All these methods are very similar. Most are a few lines long. Here are one of the shortest and the longest:
EncoderForV3 & EncoderForLongFormV3 methods for opcode generation
genPop
"See BlueBook page 596"
"135 10000111 Pop Stack Top"
stream nextPut: 135
genSend: selectorLiteralIndex numArgs: nArgs
"See BlueBook page 596 (with exceptions for 132 & 134)"
nArgs < 0 ifTrue:
[^self outOfRangeError: 'numArgs' index: nArgs range: 0 to: 31 "!!"].

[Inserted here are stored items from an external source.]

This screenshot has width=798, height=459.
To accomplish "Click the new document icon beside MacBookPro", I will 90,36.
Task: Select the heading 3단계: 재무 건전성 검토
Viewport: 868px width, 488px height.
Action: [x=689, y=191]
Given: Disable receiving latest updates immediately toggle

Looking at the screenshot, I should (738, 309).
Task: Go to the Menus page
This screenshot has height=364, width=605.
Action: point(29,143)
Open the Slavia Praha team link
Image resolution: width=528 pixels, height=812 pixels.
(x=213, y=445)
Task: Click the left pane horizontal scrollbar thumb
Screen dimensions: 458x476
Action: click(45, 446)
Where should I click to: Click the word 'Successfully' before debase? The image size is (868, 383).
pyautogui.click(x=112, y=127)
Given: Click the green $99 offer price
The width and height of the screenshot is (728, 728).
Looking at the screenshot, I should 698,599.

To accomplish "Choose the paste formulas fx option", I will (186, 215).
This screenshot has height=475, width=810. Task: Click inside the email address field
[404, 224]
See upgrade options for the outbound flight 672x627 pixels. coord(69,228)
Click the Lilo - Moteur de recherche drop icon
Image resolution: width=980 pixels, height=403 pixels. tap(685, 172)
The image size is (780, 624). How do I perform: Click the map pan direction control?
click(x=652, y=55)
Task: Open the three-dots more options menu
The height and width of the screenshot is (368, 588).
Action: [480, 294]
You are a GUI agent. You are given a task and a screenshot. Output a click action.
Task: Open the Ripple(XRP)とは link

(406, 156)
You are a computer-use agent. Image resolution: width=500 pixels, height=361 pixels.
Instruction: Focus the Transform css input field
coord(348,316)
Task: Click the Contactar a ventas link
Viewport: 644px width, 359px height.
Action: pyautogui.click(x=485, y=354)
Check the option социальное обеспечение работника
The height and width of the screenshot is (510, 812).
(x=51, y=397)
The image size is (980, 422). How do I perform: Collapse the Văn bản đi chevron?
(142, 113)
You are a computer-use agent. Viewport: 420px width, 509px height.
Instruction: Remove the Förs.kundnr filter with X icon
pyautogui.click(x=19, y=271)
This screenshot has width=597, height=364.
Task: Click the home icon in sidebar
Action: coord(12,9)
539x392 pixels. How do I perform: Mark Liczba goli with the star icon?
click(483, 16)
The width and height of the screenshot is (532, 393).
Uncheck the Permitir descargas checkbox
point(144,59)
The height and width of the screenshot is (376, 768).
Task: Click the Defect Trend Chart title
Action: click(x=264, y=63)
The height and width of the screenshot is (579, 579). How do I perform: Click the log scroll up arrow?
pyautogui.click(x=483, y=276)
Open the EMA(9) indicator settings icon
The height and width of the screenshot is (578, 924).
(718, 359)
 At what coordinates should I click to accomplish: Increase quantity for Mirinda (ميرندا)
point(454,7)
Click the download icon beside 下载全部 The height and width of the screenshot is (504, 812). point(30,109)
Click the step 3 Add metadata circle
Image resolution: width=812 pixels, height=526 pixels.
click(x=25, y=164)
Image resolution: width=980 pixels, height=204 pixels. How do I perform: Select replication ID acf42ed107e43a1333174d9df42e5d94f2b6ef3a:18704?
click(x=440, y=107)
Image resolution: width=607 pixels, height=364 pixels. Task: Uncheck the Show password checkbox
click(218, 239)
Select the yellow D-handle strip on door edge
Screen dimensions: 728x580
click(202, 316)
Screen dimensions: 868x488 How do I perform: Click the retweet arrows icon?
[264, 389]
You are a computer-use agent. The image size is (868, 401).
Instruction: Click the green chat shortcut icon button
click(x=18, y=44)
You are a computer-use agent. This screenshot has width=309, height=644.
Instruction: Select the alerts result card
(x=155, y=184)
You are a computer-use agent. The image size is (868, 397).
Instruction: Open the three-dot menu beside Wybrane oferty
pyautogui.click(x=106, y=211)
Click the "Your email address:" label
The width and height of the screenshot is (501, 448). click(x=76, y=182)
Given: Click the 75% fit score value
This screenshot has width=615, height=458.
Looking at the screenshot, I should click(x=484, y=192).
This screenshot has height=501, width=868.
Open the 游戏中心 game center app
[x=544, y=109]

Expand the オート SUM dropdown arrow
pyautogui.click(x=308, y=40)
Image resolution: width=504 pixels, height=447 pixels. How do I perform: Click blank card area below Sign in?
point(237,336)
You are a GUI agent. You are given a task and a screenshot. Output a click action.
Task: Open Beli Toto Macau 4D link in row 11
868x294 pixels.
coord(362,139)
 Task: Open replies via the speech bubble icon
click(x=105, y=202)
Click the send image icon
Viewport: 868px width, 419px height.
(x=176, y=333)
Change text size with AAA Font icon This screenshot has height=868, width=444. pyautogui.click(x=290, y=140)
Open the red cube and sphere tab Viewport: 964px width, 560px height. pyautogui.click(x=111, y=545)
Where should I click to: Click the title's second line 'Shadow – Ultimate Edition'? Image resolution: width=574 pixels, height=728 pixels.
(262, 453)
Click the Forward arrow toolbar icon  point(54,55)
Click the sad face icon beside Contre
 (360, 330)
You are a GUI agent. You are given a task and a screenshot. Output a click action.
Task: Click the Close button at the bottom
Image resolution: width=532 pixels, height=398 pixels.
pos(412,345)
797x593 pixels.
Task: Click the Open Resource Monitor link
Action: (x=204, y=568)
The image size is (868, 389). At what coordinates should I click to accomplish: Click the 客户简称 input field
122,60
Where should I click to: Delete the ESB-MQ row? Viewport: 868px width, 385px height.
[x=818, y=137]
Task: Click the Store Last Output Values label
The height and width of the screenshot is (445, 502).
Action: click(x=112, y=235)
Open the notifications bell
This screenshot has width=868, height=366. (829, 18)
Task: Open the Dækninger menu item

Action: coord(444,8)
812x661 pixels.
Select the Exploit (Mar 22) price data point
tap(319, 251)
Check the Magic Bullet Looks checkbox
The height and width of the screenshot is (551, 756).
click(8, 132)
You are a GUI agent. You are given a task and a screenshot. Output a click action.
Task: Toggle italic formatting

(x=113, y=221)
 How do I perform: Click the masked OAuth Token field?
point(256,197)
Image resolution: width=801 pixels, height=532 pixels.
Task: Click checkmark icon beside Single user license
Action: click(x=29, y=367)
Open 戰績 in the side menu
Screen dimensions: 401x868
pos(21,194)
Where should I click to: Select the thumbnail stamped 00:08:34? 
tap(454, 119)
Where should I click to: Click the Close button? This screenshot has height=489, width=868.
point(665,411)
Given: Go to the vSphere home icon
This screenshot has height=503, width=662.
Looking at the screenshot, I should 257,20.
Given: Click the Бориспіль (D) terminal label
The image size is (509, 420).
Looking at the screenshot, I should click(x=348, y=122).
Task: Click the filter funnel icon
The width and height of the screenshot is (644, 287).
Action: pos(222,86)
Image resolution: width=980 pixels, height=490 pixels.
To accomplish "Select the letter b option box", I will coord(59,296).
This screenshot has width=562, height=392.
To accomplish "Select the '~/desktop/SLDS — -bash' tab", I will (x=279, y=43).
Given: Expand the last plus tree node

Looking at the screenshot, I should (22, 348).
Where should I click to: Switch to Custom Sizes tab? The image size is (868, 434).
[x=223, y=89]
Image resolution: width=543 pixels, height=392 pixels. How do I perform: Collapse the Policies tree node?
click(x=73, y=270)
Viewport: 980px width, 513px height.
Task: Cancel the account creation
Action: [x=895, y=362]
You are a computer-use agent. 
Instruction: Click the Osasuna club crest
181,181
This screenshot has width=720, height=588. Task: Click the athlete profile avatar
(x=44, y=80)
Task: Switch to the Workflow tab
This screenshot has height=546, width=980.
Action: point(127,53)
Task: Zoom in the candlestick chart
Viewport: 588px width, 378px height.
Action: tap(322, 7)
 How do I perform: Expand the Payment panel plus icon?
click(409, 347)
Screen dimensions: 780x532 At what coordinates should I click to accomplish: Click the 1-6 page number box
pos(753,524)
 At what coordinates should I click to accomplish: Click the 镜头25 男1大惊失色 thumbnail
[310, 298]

selectorLiteralIndex < 0 ifTrue:
["Special selector sends.
176-191 1011iiii Send Arithmetic Message #iiii
192-207 1100iiii Send Special Message #iiii"
self flag: #yuck.
(selectorLiteralIndex negated between: 176 and: 207) ifFalse:
[^self outOfRangeError: 'special selector code' index: selectorLiteralIndex negated range: 176 to: 207].
stream nextPut: selectorLiteralIndex negated.
^self].
(selectorLiteralIndex < 16 and: [nArgs < 3]) ifTrue:
[" 208-223 1101iiii Send Literal Selector #iiii With No Arguments
224-239 1110iiii Send Literal Selector #iiii With 1 Argument
240-255 1111iiii Send Literal Selector #iiii With 2 Arguments"
stream nextPut: 208 + (nArgs * 16) + selectorLiteralIndex.
^self].
(selectorLiteralIndex < 32 and: [nArgs < 8]) ifTrue:
[" 131 10000011 jjjkkkkk Send Literal Selector #kkkkk With jjj Arguments"
stream
nextPut: 131;
nextPut: ((nArgs bitShift: 5) + selectorLiteralIndex).
^self].
(selectorLiteralIndex < 64 and: [nArgs < 4]) ifTrue:
["In Squeak V3
134 10000110 jjjjjjjj kkkkkkkk Send Literal Selector #kkkkkkkk To Superclass With jjjjjjjj Arguments
is replaced by
134 10000110 jjkkkkkk Send Literal Selector #kkkkkk With jj Arguments"
stream
nextPut: 134;
nextPut: ((nArgs bitShift: 6) + selectorLiteralIndex).
^self].
(selectorLiteralIndex < 256 and: [nArgs < 32]) ifTrue:
["In Squeak V3
132 10000100 jjjjjjjj kkkkkkkk Send Literal Selector #kkkkkkkk With jjjjjjjj Arguments
is replaced by
132 10000100 ooojjjjj kkkkkkkk
ooo = 0 => Send Literal Selector #kkkkkkkk With jjjjj Arguments
ooo = 1 => Send Literal Selector #kkkkkkkk To Superclass With jjjjj Arguments"
stream
nextPut: 132;
nextPut: nArgs;
nextPut: selectorLiteralIndex.
^self].
nArgs >= 32 ifTrue:
[^self outOfRangeError: 'numArgs' index: nArgs range: 0 to: 31].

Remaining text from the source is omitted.